This week, we profile a recent publication in Nature Biotechnology by Dr. Rizwan Romee from the Department of Medical Oncology at Dana-Farber Cancer Institute (DFCI). Dr. Romwee is a part of the NK Cell Therapeutics Initiative Program at DFCI, where he and his team investigate Natural Killer cells using synthetic biology approaches to enhance their anti-tumor function.
Can you provide a brief overview of your lab’s current research focus?
I am a cancer immunologist and my lab uses synthetic biology and gene editing tools to develop next-generation immunotherapies for cancer. Some of these approaches include incorporating novel gene constructs in CAR NK and CAR T cells for both direct cancer targeting and modulating otherwise highly immunosuppressive tumor microenvironments (TME). More recently, we have engineered nonpathogenic bacteria to selectively deliver potent cytokines like IL-15 and IL-18 to the tumors. This leads to potent activation of CD8+ T and NK cells alone and synergistically with PD-1 blockade, curing a significant proportion of mice bearing colorectal cancer and melanoma.

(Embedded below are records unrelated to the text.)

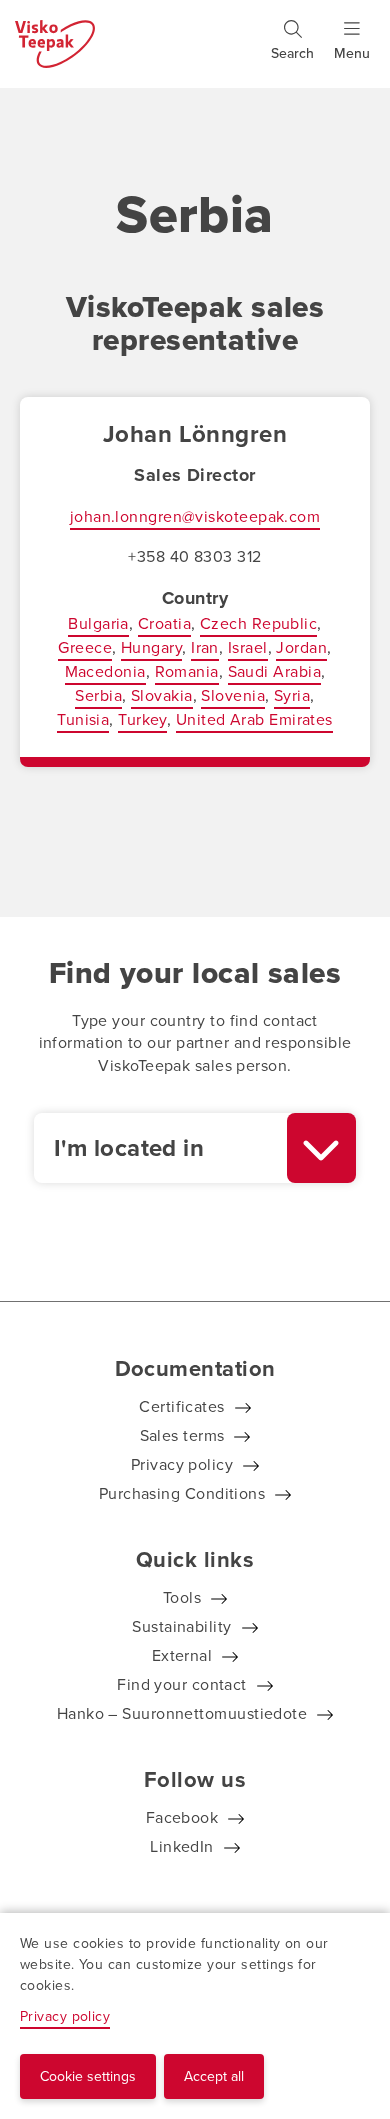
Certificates (181, 1406)
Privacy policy (182, 1464)
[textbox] (160, 1148)
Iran (205, 647)
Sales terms (182, 1435)
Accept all (214, 2076)
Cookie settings (88, 2076)
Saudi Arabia (274, 671)
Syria (292, 695)
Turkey (142, 719)
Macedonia (105, 671)
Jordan (301, 647)
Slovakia (162, 695)
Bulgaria (98, 623)
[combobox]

What is the significance of the findings in this publication?
This is a brand new modality of immunotherapy based on surface displaying potent cytokines and other biologics on the outer membrane of nonpathogenic E. coli to target tumors with otherwise very poor prognoses. Furthermore, this treatment also works synergistically in combination with checkpoint blockade and as a “GPS” guiding CAR NK cells to tumors. In the current publication, we primarily focus on displaying cytokines; however, it is a “plug and play” system that can be used to display a wide variety of biologics for even non-cancer applications.
What are the next steps for this research?
We are currently focusing our efforts on translating this very promising treatment in a phase 1 clinical trial. We are considering both topical and systemic routes of administration of our engineered bacteria, in multiple cancer types.
If you’d like us to mention your funding sources, please list them.
This work is a collaboration with Prof. Jiahe Li’s group at the University of Michigan, Ann Arbor (he was previously at the North Eastern University). This work was funded by the NIH and the DFCI-NEU Collaboration Grant. Institutional support was provided by Dana Farber Cancer Institute.